• **EXERCISE**
Reproduce verbatim every line of the items from the line containing "Click the Apple logo on the Apple button" down to the line containing "coord(1074,17)", including both of those lines.
--------------------------------
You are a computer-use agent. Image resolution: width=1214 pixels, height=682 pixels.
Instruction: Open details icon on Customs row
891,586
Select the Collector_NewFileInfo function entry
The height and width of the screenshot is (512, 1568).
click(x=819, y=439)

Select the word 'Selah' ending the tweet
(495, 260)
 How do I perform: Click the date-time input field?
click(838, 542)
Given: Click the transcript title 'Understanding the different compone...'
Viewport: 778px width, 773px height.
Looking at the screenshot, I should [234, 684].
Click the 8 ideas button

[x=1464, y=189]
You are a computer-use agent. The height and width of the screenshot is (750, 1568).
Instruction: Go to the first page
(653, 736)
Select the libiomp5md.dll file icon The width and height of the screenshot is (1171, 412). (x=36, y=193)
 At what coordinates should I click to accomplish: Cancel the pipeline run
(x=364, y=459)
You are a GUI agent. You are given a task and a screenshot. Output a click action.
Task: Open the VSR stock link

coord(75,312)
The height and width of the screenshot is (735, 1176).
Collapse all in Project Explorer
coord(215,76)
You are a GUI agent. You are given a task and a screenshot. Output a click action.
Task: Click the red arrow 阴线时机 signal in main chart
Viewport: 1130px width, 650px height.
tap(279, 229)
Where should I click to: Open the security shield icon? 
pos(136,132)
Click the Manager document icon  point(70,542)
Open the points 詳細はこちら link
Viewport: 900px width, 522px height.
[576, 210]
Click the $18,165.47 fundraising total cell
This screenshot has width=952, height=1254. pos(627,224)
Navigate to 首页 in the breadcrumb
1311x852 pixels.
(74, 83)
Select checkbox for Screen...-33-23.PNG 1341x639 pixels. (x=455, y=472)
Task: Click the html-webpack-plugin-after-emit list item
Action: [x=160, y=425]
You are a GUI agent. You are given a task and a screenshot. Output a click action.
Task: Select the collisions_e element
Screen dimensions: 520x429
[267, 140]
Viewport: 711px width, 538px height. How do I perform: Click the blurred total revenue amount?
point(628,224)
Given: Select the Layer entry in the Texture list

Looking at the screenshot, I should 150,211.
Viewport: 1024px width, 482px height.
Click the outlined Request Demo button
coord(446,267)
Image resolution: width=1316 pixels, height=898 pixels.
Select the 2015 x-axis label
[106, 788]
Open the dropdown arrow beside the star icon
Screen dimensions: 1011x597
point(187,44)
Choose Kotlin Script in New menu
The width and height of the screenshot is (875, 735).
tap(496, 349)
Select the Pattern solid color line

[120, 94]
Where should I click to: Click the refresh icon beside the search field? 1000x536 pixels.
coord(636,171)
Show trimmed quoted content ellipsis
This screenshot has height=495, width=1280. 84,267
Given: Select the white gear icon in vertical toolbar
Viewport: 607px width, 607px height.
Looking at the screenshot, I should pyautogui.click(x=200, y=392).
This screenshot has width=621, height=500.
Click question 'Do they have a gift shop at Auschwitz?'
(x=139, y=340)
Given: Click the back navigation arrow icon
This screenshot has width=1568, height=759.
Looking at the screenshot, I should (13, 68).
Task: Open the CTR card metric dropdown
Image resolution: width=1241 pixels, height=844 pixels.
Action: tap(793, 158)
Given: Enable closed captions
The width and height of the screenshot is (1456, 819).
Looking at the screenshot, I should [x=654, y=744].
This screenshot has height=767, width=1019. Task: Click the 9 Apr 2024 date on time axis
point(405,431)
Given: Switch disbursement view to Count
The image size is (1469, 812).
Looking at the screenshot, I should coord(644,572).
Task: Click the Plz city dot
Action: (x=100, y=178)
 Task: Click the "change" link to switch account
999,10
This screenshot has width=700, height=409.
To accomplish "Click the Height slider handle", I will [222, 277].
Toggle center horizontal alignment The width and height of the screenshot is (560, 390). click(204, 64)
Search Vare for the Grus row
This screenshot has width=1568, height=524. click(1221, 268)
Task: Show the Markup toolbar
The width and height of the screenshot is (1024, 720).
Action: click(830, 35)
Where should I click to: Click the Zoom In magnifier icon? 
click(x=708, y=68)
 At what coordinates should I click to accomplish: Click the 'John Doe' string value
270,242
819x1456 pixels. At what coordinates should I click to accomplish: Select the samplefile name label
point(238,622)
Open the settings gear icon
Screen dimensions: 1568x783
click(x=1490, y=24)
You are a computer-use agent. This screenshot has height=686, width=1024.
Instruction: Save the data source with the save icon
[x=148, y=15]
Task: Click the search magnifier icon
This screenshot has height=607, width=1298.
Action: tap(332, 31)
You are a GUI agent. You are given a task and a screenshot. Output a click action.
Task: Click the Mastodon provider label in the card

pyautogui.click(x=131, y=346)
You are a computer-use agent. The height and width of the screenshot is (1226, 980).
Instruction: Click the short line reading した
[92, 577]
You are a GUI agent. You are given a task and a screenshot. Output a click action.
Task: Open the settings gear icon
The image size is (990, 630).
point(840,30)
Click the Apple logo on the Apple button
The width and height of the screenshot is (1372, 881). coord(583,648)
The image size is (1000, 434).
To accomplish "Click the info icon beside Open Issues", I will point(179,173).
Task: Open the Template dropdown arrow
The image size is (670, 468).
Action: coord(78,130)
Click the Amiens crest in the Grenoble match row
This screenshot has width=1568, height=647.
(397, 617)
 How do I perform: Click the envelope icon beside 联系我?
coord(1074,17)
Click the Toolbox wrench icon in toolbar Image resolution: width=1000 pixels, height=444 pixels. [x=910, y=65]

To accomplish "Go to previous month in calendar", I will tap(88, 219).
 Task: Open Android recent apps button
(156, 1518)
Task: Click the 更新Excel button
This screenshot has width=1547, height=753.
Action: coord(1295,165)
--------------------------------
• **EXPECTED OUTPUT**
Click the Apple logo on the Apple button
The width and height of the screenshot is (1372, 881). coord(583,648)
The image size is (1000, 434).
To accomplish "Click the info icon beside Open Issues", I will point(179,173).
Task: Open the Template dropdown arrow
The image size is (670, 468).
Action: coord(78,130)
Click the Amiens crest in the Grenoble match row
This screenshot has width=1568, height=647.
(397, 617)
 How do I perform: Click the envelope icon beside 联系我?
coord(1074,17)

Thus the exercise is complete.